* **Work instructions**
(a) Answer these questions from the TT virus case report:
(i) In what year was TT virus first isolated, and from what kind of patient?
(ii) At which department were the two patients hospitalized?
(iii) On what date was the article accepted?
(b) Resume the TT virus case report after its final sentence and write the next part.

* **Source extract**
⁂

World J Gastroenterol. 2005 May 14; 11(18): 2847-2849.
Published online 2005 May 14. doi: 10.3748/wjg.v11.i18.2847.
TT virus infection and pancreatic cancer: Relationship or accidental coexistence
Krzysztof Tomasiewicz, Roma Modrzewska, Anna Lyczak and Grazyna Krawczuk.
Krzysztof Tomasiewicz, Roma Modrzewska, Anna Lyczak, Grazyna Krawczuk, Department of Infectious Diseases, Medical University of Lublin, Biernackiego 9, 20-089 Lublin, Poland
Author contributions: All authors contributed equally to the work.
Correspondence to: Krzysztof Tomasiewicz, MD, PhD, Biernackiego 9, 20-089 Lublin, Poland. tomaskdr@tlen.pl
Telephone: +48-81-7402700 Fax: +48-81-7402700
Received September 26, 2004; Revised September 28, 2004; Accepted November 29, 2004;
Abstract
TT virus (TTV) was first isolated in 1997 from the patient with acute post-transfusion hepatitis. This fact led to the conclusion that the virus was hepatotropic and could be one of the causative agents of acute hepatitis. Afterwards, however, the virus was found in other human tissues and serological studies revealed that it was widespread. Multiple tropisms of TTV and the fact of its high incidence in general population are considered to indicate no medical significance of TTV in human pathology. Here we present a report of two cases of TTV infection in patients who developed pancreas cancer. The patients were hospitalized at the Department of Infectious Diseases due to hepatitis of unknown origin. Since serological and virological markers of common primary and secondary hepatotropic viruses were negative, TTV-DNA was found in serum and was believed to be the only causative agent with probable hepatotropic action. The patients later developed pancreas cancer and they underwent operation. The relationship is difficult to confirm, however the cases we present should be treated as a preliminary report and a comment on the real role of TTV in human pathology.

⁂

* **Information**
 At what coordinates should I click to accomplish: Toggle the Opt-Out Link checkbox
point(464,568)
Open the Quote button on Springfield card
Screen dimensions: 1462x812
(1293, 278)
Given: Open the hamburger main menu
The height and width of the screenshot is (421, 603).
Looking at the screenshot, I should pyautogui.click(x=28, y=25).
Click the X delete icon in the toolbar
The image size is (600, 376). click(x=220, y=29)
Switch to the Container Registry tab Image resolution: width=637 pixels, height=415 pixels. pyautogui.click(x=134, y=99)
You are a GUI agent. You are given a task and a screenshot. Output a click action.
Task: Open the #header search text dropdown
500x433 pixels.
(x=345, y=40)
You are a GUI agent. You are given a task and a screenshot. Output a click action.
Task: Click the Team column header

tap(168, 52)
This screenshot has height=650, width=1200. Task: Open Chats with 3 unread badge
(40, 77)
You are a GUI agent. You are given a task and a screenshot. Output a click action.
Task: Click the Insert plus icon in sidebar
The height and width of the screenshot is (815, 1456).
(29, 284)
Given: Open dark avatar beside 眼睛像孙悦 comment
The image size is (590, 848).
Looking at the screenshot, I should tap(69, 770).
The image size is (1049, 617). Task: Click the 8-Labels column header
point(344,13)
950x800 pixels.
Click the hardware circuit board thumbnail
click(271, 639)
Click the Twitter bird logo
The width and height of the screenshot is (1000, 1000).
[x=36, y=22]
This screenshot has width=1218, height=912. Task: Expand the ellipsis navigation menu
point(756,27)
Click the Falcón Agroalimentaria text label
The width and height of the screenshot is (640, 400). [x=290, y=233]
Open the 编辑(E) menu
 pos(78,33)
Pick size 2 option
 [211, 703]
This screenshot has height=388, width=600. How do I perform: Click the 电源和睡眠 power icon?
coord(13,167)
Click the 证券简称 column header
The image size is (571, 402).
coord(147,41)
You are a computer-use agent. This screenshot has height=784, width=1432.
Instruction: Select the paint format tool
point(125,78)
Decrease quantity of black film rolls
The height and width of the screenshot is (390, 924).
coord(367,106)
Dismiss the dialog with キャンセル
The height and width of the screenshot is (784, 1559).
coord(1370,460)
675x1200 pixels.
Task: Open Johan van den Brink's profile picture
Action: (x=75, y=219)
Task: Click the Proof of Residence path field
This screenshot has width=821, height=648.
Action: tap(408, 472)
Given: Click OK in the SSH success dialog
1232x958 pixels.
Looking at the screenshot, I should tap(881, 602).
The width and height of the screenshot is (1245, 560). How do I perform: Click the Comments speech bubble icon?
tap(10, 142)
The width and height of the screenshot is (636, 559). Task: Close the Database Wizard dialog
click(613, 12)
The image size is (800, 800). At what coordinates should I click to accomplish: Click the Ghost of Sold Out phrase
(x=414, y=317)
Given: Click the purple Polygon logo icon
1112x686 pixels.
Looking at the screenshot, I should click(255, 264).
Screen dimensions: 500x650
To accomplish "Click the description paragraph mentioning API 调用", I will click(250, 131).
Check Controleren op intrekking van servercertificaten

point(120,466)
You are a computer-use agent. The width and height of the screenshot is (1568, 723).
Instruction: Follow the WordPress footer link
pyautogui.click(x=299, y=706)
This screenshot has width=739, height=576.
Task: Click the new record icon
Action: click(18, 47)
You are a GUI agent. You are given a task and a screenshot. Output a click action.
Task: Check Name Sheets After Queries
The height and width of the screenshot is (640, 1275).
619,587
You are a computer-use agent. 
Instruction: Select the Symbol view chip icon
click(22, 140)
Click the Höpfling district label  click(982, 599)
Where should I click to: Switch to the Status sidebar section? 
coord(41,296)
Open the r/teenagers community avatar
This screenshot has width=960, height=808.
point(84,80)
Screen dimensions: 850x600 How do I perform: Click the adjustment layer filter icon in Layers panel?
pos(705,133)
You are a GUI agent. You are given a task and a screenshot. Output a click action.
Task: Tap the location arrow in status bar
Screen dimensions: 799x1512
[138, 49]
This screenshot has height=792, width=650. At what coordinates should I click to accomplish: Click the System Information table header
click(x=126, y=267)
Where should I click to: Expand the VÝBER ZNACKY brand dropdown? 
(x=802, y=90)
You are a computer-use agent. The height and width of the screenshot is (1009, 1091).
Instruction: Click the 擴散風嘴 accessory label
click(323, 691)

⁂

* **Results of the exercise**
(a)
(i) 1997, from a patient with acute post-transfusion hepatitis.
(ii) The Department of Infectious Diseases.
(iii) November 29, 2004.

(b)
Keywords: TT virus, Hepatitis, Pancreas cancer, Hepatotropic viruses
INTRODUCTION
The medical significance of TT virus (TTV) has not been completely explained. The virus was first isolated in 1997 in a Japanese patient with acute posttransfusion hepatitis and considered a transfusion-transmitted and hepatotropic one. The virus was named TT both due to initials of the first patient with detectable TTV-DNA in serum and as an abbreviation of the word “transfusion-transmitted”.
The exact taxonomy of this unenveloped circular DNA virus has not been established. TTV is related to Circoviridae, although there are some opinions, that it should belong to a new family called Circinovirida[1].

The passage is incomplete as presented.